ナッシュビル宣言の解説

第9条

私たちは、罪が性欲をゆがめ、人を結婚の契約から遠ざけて性的不道徳に向かわせること、またこのゆがみには異性愛と同性愛の不道徳の両方が含まれることに同意する。

私たちは、性的不道徳に向かわせる欲求が永続的なパターンで押し寄せてくるのであれば、性的に不道徳な行動をとったとしても正当化されるという考えを否定する。

解説

創世記の3章に記録されている人類の罪への堕落は、私たち人間の全ての側面に影響を及ぼしました。その影響は、私たちの精神、感情、理性、意志、そして私たちの性欲にも及んでいます。歪んだ性欲には明確なパターンがあります。それは、神が定め、祝福する、真の愛に基づく結婚の範囲内での性欲の満たしから、結婚外でのあらゆる性欲の表現への流れです。異性愛であれ、同性愛であれ、神の計画外の性行為は罪なのです。

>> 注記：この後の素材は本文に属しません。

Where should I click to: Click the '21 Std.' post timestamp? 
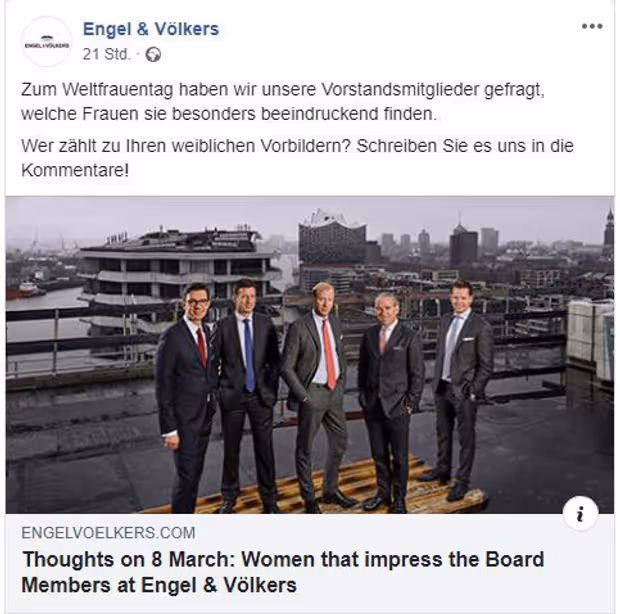click(106, 54)
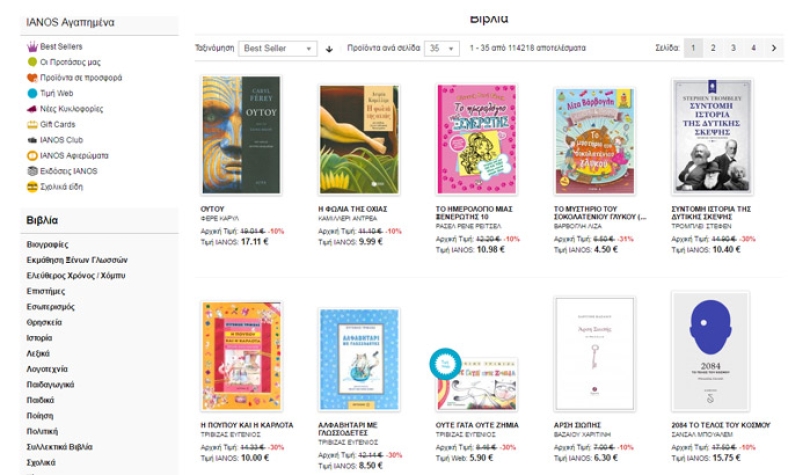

 でもある人々は次のことを主張します。「確かに結婚している人が不倫を犯したり、同性愛的性行為を犯せば、それはその人が神によって創造された自然なパターンから外れているので、『歪んだ性欲』と言えるでしょう。しかし例えば、生まれた時から同性愛的性欲を持ち、そのような性欲しか体験したことがない人でしたら、その状態は『歪んだ性欲』ではなく、神がその人に与えた性の自然なあり方と考える必要があるのではないでしょうか。」

 しかし、それは聖書が教えている事実ではありません。性欲の歪みは、まれな、あるいは異常な時にだけ現れるものではなく、私たちが持って生まれ、そして一生涯続く罪の性質に根源があります。そのため、永続的に表される性質であったとしても、その行為が神の性に関する戒めと異なれば、それは罪です。その性欲の性質は、神の計画された性からすると罪によって歪んだ性質と考えなければなりません。